# Replacing Windows In Brick House



## huesmann (Aug 18, 2011)

I have existing sliding aluminum-frame windows in my brick house. There's a brick sill, with the bricks oriented slightly downward and perpendicular to the wall. Kind of like this (except with aluminum framed windows):









On the interior the windows are framed with casing like you find around a doorway, so the interior opening is about 3.5-4.5 inches smaller than the brick exterior opening. Looks like this (except aluminum-framed):








I'd like to retain the existing interior sills. What kind of replacement window frames do I get? Do I get block frames such that the interior frame is just smaller than the sill, and fill in the exterior frame with wood? Or do I get Z-bar frames?


----------



## Windows on Wash (Aug 30, 2011)

What is the frame thickness (depth) on the existing aluminum window?

Z-Bar frames are typically for stucco and will not work well in your application.


----------



## huesmann (Aug 18, 2011)

Thanks for the response.

There's about 3/4-1" of frame around the window, inside the sill. There's also a storm window on the outside, with a separate frame.

I did have some of the windows replaced a few years ago (couldn't afford to have them all done at the time) and it looks like the installer used block frames. It looks like he covered the gap between the exterior of the block frame and the brick with some plastic/vinyl trim pieces (kind of like in the first picture I linked).

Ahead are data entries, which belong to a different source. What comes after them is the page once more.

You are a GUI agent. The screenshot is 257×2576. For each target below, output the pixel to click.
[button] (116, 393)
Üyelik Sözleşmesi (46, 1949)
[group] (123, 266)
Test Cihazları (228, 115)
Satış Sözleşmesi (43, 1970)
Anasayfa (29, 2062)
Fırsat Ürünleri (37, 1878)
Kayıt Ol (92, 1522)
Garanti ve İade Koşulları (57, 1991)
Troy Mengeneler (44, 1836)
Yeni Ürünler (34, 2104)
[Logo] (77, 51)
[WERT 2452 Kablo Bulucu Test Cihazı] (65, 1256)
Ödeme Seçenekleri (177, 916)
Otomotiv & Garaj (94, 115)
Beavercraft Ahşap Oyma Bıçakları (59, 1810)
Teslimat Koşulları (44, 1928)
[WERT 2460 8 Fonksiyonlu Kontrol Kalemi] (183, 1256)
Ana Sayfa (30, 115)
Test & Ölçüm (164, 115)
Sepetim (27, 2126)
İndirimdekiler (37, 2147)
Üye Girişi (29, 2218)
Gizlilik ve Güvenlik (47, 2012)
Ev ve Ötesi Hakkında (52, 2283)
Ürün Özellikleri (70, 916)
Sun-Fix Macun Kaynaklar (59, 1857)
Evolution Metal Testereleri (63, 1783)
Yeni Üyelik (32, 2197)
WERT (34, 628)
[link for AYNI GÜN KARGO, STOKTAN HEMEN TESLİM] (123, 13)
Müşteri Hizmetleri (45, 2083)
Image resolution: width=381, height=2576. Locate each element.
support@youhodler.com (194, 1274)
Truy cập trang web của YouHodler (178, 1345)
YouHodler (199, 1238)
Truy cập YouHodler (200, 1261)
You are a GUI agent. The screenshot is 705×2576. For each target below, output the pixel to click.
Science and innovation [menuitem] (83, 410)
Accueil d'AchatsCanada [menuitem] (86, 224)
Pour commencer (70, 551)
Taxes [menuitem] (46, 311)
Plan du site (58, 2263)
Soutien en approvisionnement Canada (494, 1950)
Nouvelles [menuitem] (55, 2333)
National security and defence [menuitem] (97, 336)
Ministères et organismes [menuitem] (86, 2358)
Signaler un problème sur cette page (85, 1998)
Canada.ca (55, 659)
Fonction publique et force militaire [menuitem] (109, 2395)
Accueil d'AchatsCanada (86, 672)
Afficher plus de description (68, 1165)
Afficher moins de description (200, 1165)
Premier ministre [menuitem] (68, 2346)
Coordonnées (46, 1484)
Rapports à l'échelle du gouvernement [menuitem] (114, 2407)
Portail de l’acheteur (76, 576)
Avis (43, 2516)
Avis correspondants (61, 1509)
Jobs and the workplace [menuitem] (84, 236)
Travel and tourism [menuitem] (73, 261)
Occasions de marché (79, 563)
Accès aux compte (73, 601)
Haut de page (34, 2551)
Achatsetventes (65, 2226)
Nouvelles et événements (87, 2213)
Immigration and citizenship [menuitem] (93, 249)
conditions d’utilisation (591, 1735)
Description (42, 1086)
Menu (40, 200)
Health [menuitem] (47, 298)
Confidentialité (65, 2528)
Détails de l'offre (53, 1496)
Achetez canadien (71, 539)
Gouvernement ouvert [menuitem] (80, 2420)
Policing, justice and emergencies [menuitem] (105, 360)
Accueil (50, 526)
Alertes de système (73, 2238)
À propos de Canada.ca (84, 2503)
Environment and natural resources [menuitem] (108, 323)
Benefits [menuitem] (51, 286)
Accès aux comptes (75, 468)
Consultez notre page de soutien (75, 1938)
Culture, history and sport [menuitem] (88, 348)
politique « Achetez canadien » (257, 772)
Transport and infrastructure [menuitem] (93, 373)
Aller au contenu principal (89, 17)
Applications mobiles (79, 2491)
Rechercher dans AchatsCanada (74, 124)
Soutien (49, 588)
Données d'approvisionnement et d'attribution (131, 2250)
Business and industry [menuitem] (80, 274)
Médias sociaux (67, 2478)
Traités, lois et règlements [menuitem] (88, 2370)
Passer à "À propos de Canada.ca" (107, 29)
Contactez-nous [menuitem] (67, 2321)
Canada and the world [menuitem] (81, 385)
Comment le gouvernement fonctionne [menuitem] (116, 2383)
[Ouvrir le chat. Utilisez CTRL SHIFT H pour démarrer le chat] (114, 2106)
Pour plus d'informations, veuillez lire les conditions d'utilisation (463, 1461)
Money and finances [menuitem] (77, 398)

Where can one get these trim pieces, and what are they officially called?


----------



## Windows on Wash (Aug 30, 2011)

If they are plastic, they are call frame expanders and you can get them from whomever makes the window.

If it is aluminum, it is part of the capping details.


----------



## Decoramould (Nov 16, 2009)

Depending on how the windows are installed, you might be able to use some composite window trim for that area.

You'll want it to match the rest of the house though, and it looks like you have an aluminum frieze board over the windows in your reflection.


----------



## huesmann (Aug 18, 2011)

The pics linked aren't of my house.


----------